For this brand-new generation, slavery was not an option, it wasn't even a memory! Therefore, they were much freer than their parents and able to pursue their dreams far beyond just the ideal of becoming free.
That's what my weird dream was telling me: my subconscious mind was still in the groove of hardship, strain and danger. And there's no more need for that. Since the end of 2012, everything changed but as I'm finding out, it does take a while to acclimate to this new reality.
So during my automatic writing, I asked: how could I break free from my own self-imposed slavery?
I've been saying affirmations out loud for months now, I know how powerful they are.
I was then given this lovely new declaration to affirm:
''I am free from any kind of bondage. I cut the links and cords binding me to past experiences that make me feel defeated. I am alive with promise. I am magnificent and I am ready to come into my power as of this moment. I am well and free and I live in perfect abundance. I take control of my life and steer it in the direction of my choosing. I am successful, grand and mighty and I radiate love, joy, compassion and quiet strength. I feel the joy of God in my body more and more and I am able to find new ways to express these energies. I am powerful. I change my life to my liking. I have a wonderful, loving partner and it is proper for me to require this because I am ready to spread my Joy to empower others, both in my community and around the world. This is as I say and I make it so.''
I feel these are the perfect words to accompany a drawing I made when I was little.

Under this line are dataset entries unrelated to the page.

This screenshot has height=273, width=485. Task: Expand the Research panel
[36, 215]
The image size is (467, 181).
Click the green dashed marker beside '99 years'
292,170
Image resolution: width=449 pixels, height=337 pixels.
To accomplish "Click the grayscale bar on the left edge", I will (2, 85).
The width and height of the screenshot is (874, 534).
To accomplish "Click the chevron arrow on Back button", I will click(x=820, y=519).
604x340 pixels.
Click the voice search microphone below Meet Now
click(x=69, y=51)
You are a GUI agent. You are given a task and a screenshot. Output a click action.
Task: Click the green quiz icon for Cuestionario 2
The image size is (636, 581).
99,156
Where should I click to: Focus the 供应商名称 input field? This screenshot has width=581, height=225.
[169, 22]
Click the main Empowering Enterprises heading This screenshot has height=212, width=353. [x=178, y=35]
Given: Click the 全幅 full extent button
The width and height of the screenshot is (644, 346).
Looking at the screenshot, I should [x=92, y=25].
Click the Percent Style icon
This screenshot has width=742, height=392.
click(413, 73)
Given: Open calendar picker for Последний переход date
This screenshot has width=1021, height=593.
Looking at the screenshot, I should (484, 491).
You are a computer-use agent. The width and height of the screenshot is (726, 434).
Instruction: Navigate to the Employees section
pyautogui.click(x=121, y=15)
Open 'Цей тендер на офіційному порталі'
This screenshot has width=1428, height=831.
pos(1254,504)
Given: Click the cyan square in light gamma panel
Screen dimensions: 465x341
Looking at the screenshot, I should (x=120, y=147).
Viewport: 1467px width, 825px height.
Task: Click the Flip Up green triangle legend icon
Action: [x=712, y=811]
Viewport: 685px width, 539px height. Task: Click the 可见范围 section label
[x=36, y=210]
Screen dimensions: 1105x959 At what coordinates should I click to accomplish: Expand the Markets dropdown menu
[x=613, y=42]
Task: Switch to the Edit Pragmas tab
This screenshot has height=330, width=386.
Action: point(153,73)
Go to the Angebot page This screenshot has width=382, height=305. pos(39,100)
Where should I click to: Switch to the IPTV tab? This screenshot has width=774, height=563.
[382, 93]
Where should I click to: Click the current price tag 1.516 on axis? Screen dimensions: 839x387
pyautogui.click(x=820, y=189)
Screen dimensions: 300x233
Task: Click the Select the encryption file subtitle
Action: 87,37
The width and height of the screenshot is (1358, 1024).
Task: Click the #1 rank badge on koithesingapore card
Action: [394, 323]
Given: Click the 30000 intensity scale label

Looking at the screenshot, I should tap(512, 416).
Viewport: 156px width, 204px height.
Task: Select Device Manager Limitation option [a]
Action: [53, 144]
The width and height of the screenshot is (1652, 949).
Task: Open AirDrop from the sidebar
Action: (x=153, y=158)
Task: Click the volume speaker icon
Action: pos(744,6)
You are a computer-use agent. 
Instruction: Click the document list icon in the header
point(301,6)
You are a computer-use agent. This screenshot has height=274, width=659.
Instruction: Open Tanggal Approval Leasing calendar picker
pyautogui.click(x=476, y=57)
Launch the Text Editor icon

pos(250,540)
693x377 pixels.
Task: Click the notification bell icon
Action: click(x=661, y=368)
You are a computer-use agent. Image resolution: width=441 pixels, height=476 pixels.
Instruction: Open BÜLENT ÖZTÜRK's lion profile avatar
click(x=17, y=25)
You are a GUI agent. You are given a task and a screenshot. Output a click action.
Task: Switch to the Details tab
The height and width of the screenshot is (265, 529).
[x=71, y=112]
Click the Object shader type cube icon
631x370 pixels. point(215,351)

I rediscovered it a few days ago when my 11 year-old neighbour Alexandra came over after school for help with her homework. As we chatted, I got out this scrapbook my grandmother had gifted each of her grandkids when we were little. It had a section for every school year and it turns out I'd saved a lot of art! I showed the drawings to Alexandra. She got a kick out of it and so did I.
I see a little girl, happy and shiny, with a huge star right above her head. The sun is out, the moon is out, her best friend's there, birds are flying around and the picture reflects a giant sort of optimism. A true knowing of how great, happy and wonderful life can be. This little girl was still connected to Spirit, she was truly in the Flow. And you know what? So am I.